In a press release announcing the study, the American Chemistry Council argued that the research published in 2017 invalidated not only the original study but also all of the regulations it may have supported.

"The findings in this reanalysis are important because they call into question the validity of all these recent formaldehyde assessments," Kimberly White, senior director of the American Chemistry Council Formaldehyde Panel, said in the press release last year. "The original paper failed to meet its own data quality standards and the scientific standard of reproducibility. Relying on it consequently led to unsubstantiated regulatory decisions and unwarranted outcomes."

The trade group told E&E News in a statement yesterday: "Formaldehyde is an extensively regulated material. EPA and other agencies must consider the entire weight of evidence on formaldehyde, as is the case for all chemicals, when setting exposure limits."

Former officials from the powerful trade group now hold top political posts at EPA under Pruitt.

## DATASET EXCERPT
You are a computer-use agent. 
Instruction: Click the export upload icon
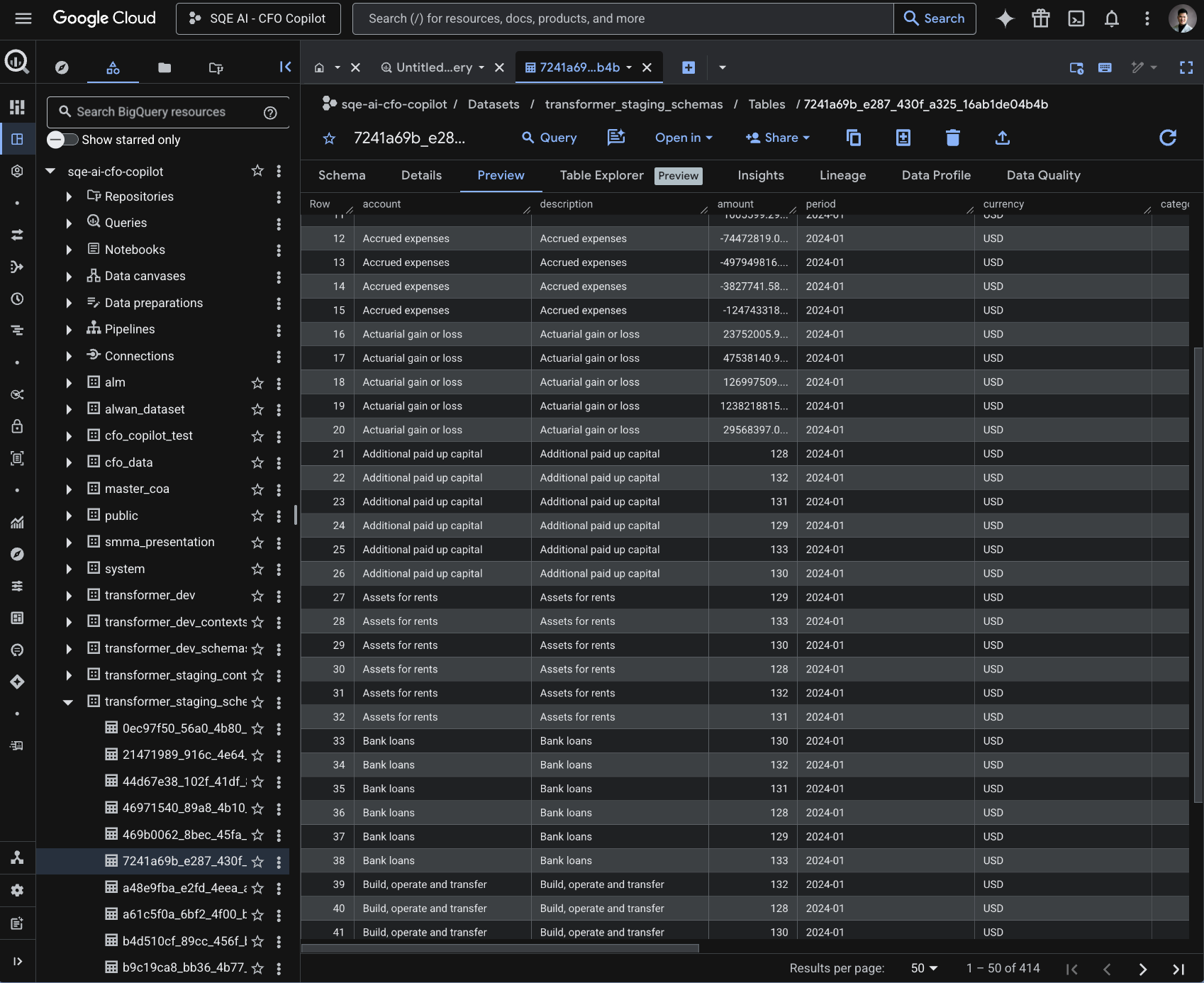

## EXERCISE GOAL
In the text on formaldehyde, what position does Kimberly White hold?

## OUTPUT OF THE TASK
Senior director of the American Chemistry Council Formaldehyde Panel